綜上，就可以嘗試用程式碼實現決策樹的功能了，此時使用段老師提供的skeleton（框架），按照以下步驟寫自己的程式碼

Copy and paste your code to function readfile(file_name) under the comment # Your code here.
Make sure your input and output matches how I descirbed in the docstring
Make a minor improvement to handle missing data, in this case let's use string "missing"

to represent missing data. Note that it is given as "?".
Implement is_missing(value), class_counts(rows), is_numeric(value) as directed in the docstring
Implement class Determine. This object represents a node of our DT. 這個物件表示的是決策樹的節點。
- It has 2 inputs and a function. 有兩個輸入，一個方法
- We can think of it as the Question we are asking at each node. 可以理解成決策樹中每個節點我們所提出的“問題”
Implement the method partition(rows, question)as described in the docstring
- Use Determine class to partition data into 2 groups
Implement the method gini(rows) as described in the docstring
- Here is the formula for Gini impurity: $\mathit{Gini} = 1 - \sum_{i=1}^{n}p_i^2$
  - where n is the number of classes
  - $p_i$ is the percentage of the given class i
Implement the method info_gain(left, right, current_uncertainty) as described in the docstring
- Here is the formula for Information Gain: $IG = U_0 - p_l \cdot G_l - p_r \cdot G_r$
  - where $p_r = 1-p_l$
  - $U_0$ is current_uncertainty
  - $p_l$ is the percentage/probability of left branch, same story for $p_r$

my code is as follows , for reference only(以下是我的程式碼，僅供參考)

點擊目標資料
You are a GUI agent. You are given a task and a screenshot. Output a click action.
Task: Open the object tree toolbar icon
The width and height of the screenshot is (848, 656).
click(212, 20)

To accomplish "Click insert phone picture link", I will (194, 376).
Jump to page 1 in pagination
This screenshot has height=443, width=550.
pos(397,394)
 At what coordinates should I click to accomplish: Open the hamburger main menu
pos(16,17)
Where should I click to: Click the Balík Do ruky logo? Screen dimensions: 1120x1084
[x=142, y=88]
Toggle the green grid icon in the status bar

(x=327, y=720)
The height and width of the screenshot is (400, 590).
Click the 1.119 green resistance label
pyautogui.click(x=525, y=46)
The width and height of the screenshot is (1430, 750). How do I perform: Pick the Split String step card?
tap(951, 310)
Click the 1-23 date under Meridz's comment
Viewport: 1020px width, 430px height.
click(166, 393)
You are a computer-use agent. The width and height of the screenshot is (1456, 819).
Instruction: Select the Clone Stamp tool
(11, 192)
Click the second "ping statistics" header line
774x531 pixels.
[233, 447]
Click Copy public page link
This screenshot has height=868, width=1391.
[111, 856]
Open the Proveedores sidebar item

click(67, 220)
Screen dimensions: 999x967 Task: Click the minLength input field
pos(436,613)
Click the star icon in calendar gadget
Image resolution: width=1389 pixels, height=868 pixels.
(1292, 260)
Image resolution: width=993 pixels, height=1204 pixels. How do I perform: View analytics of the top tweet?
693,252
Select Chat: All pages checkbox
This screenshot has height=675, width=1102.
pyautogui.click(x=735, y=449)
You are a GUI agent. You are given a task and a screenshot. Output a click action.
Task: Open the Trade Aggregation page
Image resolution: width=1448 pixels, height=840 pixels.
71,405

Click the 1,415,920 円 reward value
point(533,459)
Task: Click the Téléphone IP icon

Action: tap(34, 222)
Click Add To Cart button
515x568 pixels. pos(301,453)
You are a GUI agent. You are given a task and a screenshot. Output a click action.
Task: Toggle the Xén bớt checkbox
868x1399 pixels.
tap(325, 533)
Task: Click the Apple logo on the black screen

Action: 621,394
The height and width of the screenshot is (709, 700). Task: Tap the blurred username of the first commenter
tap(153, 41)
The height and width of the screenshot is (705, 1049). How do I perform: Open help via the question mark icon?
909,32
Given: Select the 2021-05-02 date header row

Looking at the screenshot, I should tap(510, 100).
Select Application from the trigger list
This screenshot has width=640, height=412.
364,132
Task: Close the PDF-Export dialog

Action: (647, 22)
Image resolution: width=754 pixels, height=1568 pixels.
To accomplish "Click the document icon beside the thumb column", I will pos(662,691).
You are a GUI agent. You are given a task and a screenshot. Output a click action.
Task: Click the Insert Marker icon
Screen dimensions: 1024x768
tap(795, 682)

你的任務:
根據這段關於決策樹的摘錄回答：
(a) 缺失資料在原始資料中以什麼符號表示？
(b) Gini 公式中的 n 指的是什麼？
(c) 資訊增益公式中的 $U_0$ 對應什麼？

作答內容:
(a) 以 "?" 表示。
(b) 類別的數量。
(c) current_uncertainty。